Pressemeldung Nr. 300 vom

Minderjährige nicht ausreichend geschützt – Kindeswohl muss Vorrang haben:GRÜNE: UN-Kinderrechtskonvention gilt nicht für Flüchtlingskinder in Niedersachsen

Die vom Bundeskabinett beschlossene Rücknahme des deutschen Vorbehalts gegen die UN-Kinderrechtskonvention droht nach Ansicht der flüchtlingspolitischen Sprecherin der Landtagsgrünen Filiz Polat in Niedersachsen „zur Farce“ zu werden.

Die vom Bundeskabinett beschlossene Rücknahme des deutschen Vorbehalts gegen die UN-Kinderrechtskonvention droht nach Ansicht der flüchtlingspolitischen Sprecherin der Landtagsgrünen Filiz Polat in Niedersachsen "zur Farce" zu werden. Besonders dramatisch sei die Situation unbegleiteter Minderjähriger zwischen 16 und 18 Jahren, die im Asylrecht wie Erwachsene behandelt werden. "Nach wie vor werden zum Beispiel in Niedersachsen minderjährige Flüchtlinge in Abschiebehaft genommen", kritisierte die Grünen-Politikerin und forderte, dass das Kindeswohl grundsätzlich Vorrang vor ausländerrechtlichen Aspekten haben müsse.

In der Antwort auf eine Kleine Anfrage der Grünen-Politikerin habe die Landesregierung mitgeteilt, sie sehe in der Entscheidung der Bundesregierung keine konkreten, verbindlichen Rechtsfolgen für Niedersachsen. "Einmal mehr stellt sich das Innenministerium quer und verweigert Flüchtlingen die elementarsten Rechte, obwohl die Bundesjustizministerin die Länder aufgefordert hat, ihre Praxis zu überprüfen", kritisierte Polat. "Die UN-Kinderrechtskonvention muss für alle Kinder gelten – auch für Flüchtlinge."

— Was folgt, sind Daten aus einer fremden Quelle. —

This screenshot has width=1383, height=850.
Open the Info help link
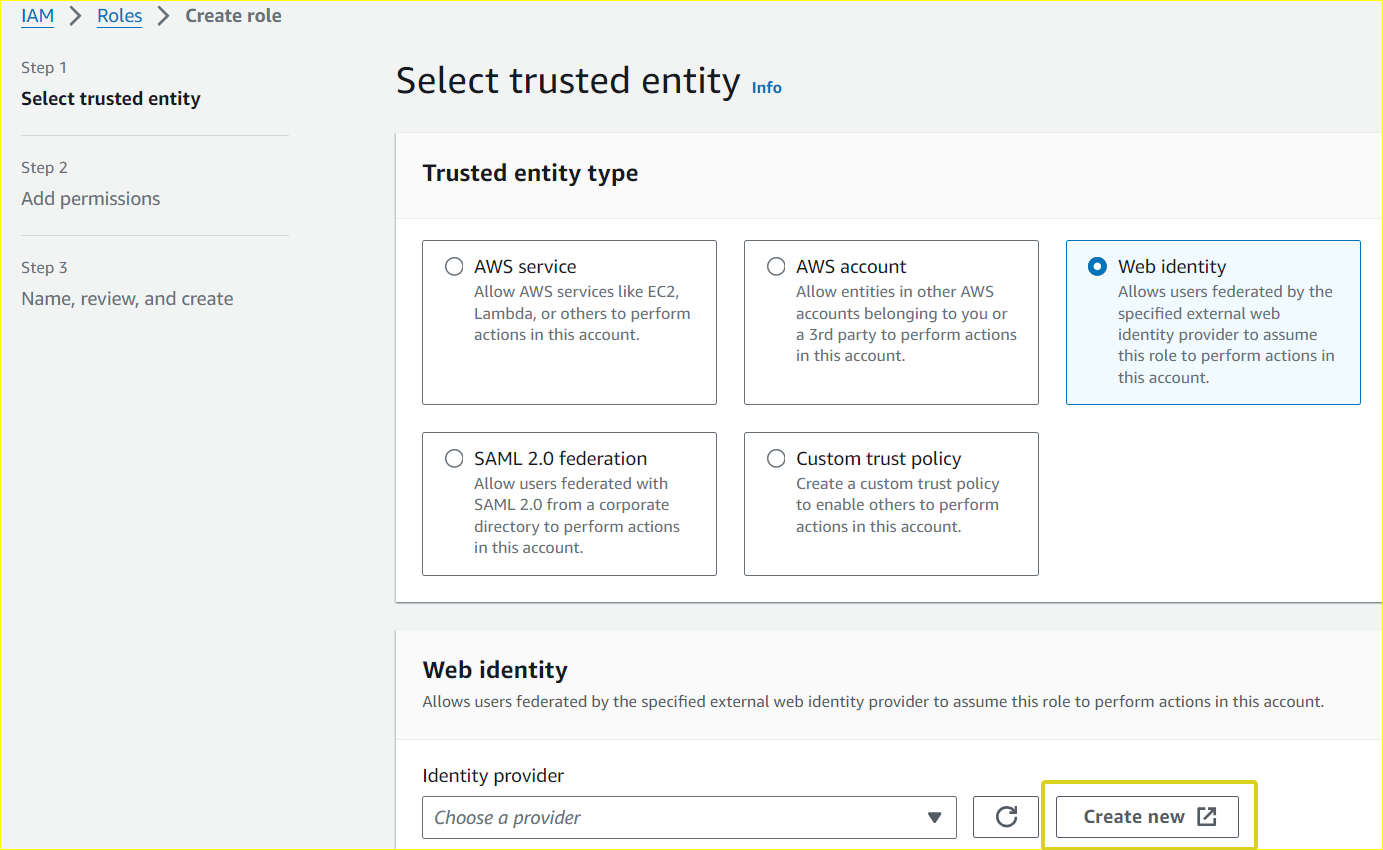point(766,88)
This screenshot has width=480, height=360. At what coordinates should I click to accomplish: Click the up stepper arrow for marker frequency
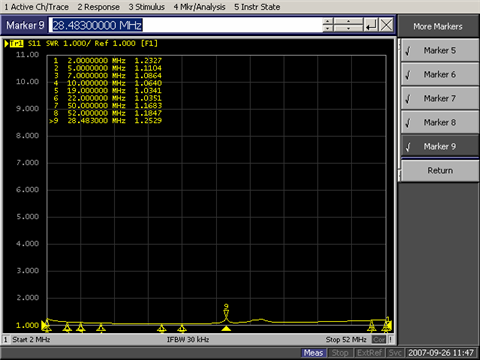(x=328, y=21)
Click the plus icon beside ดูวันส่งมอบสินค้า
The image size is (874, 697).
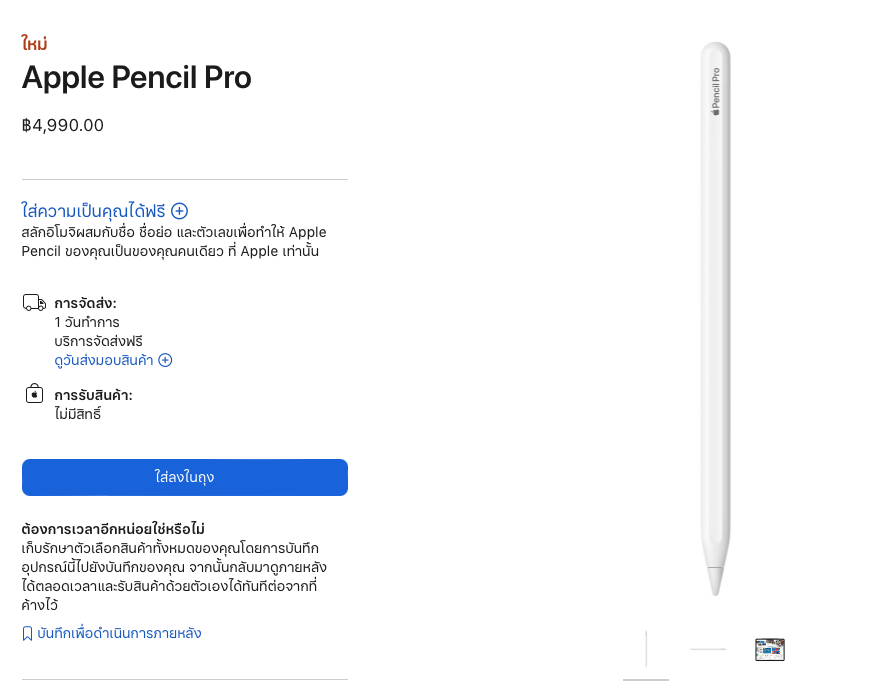[x=166, y=360]
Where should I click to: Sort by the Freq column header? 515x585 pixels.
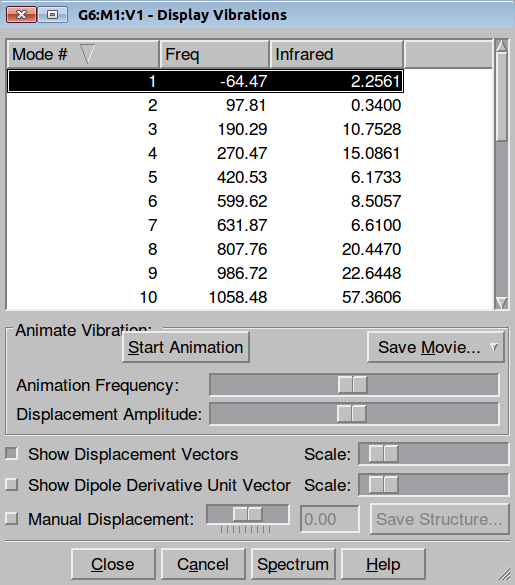215,54
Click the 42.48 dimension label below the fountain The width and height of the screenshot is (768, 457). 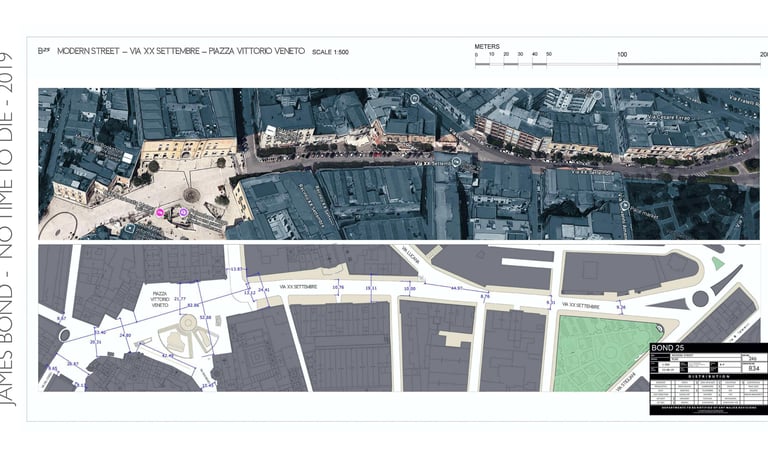coord(168,356)
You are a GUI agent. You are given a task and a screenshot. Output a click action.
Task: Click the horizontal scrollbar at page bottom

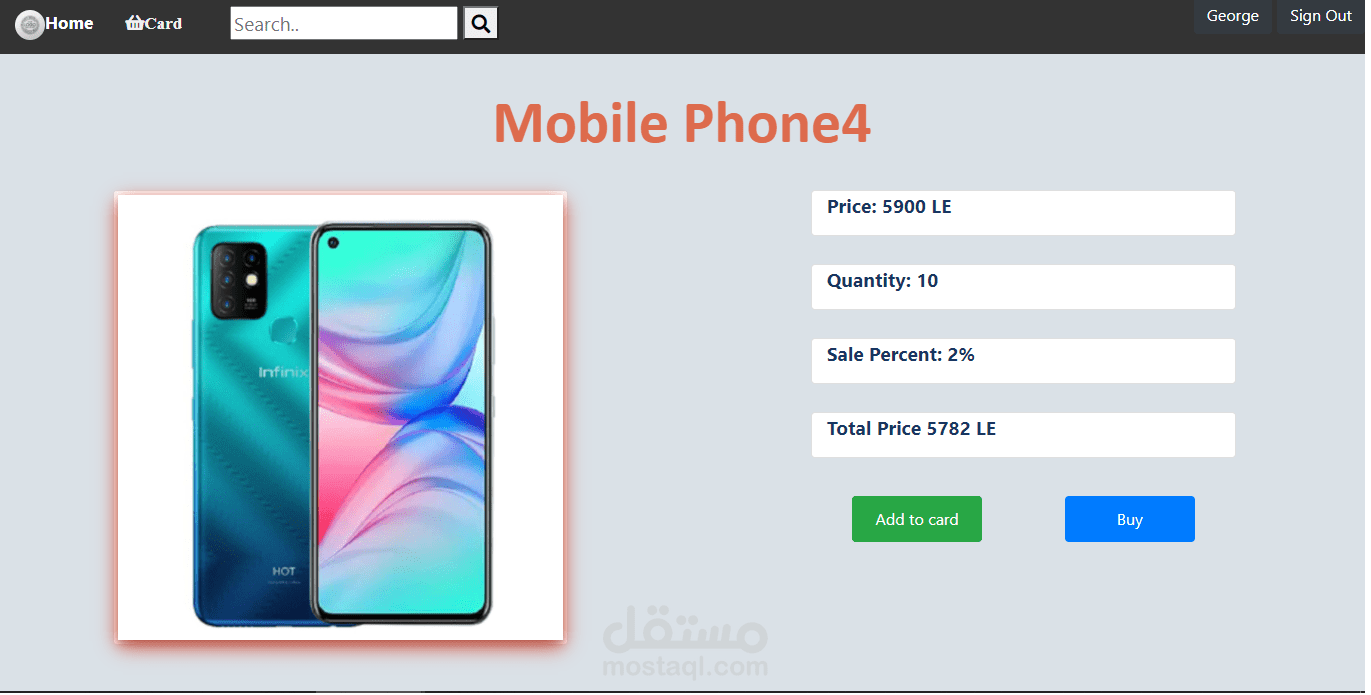(370, 691)
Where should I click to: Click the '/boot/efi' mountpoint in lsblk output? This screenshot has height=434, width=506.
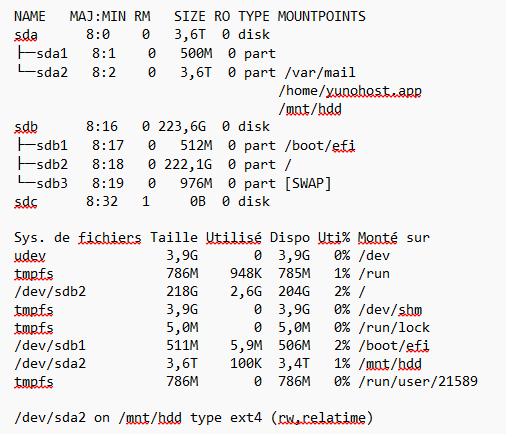320,146
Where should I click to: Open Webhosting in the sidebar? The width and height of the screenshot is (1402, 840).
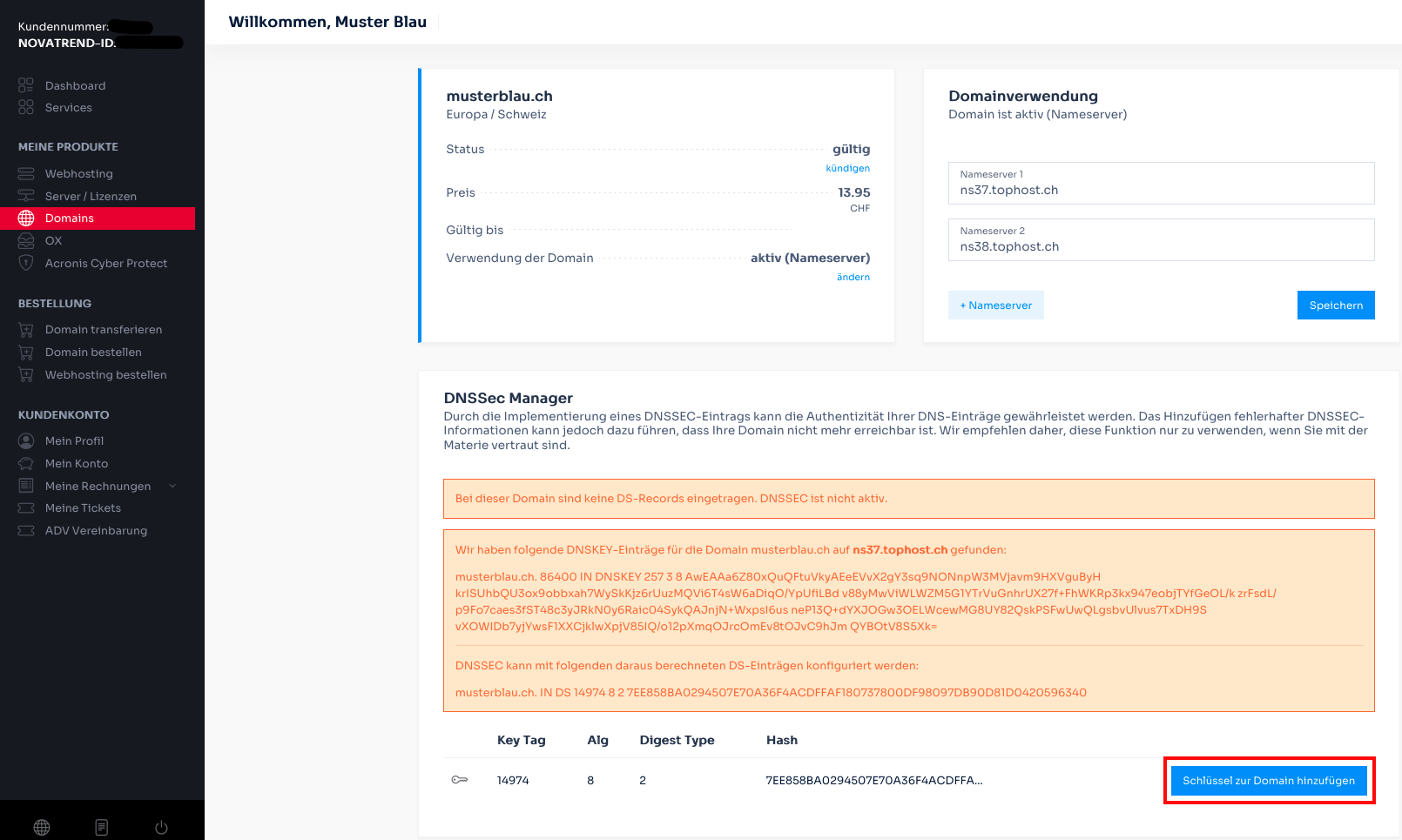click(x=78, y=174)
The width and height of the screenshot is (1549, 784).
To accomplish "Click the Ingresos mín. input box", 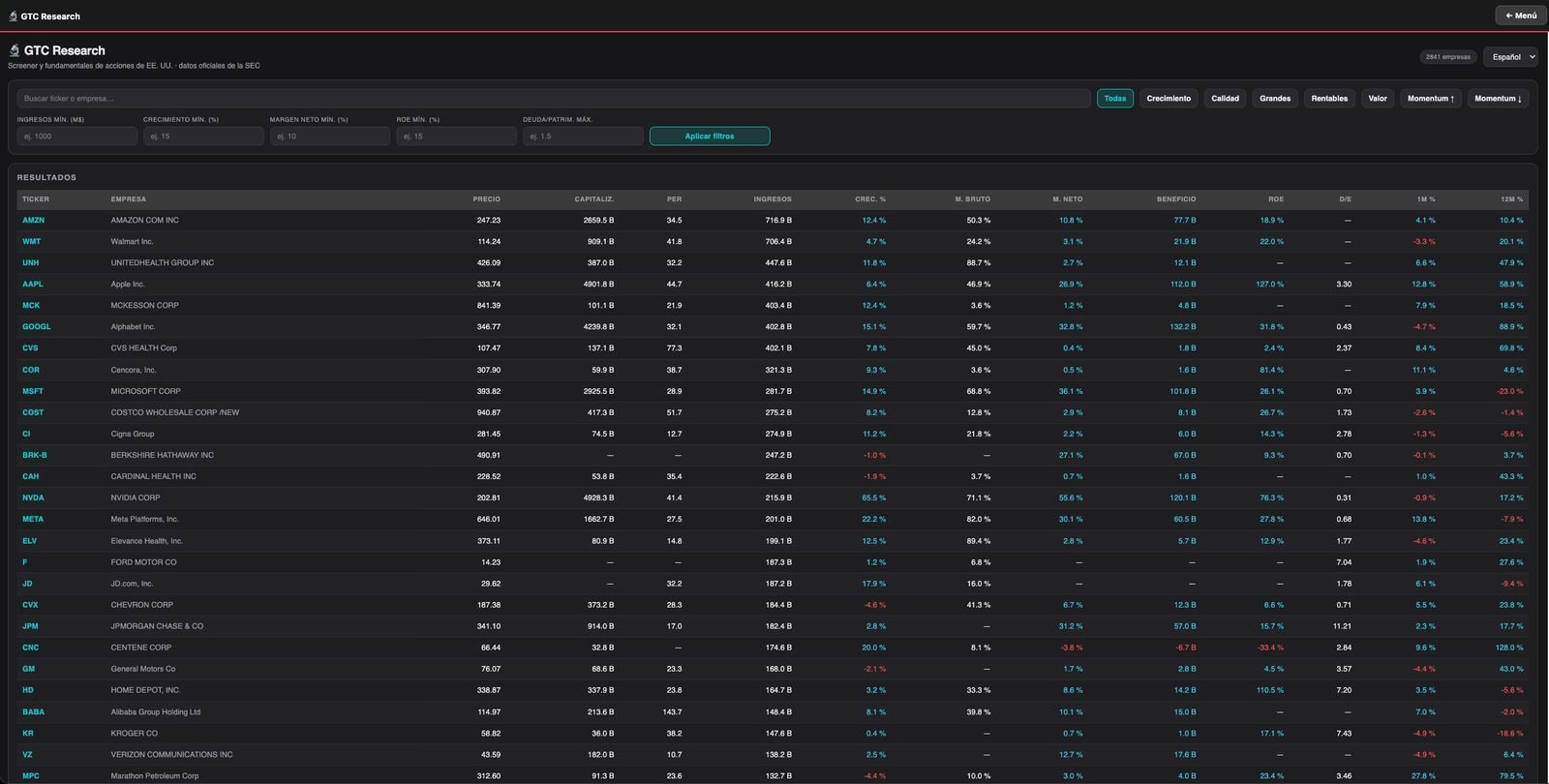I will coord(76,136).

Deutschland war 1990 eines der ersten Länder, das die UN-Konvention unterschrieben hat. Die Unterzeichnung erfolgte jedoch unter Vorbehalt, wonach die Konvention für ausländische Kinder und Jugendliche in Deutschland nur eingeschränkt gilt. Dieser Vorbehalt wurde im Mai diesen Jahres zurückgenommen.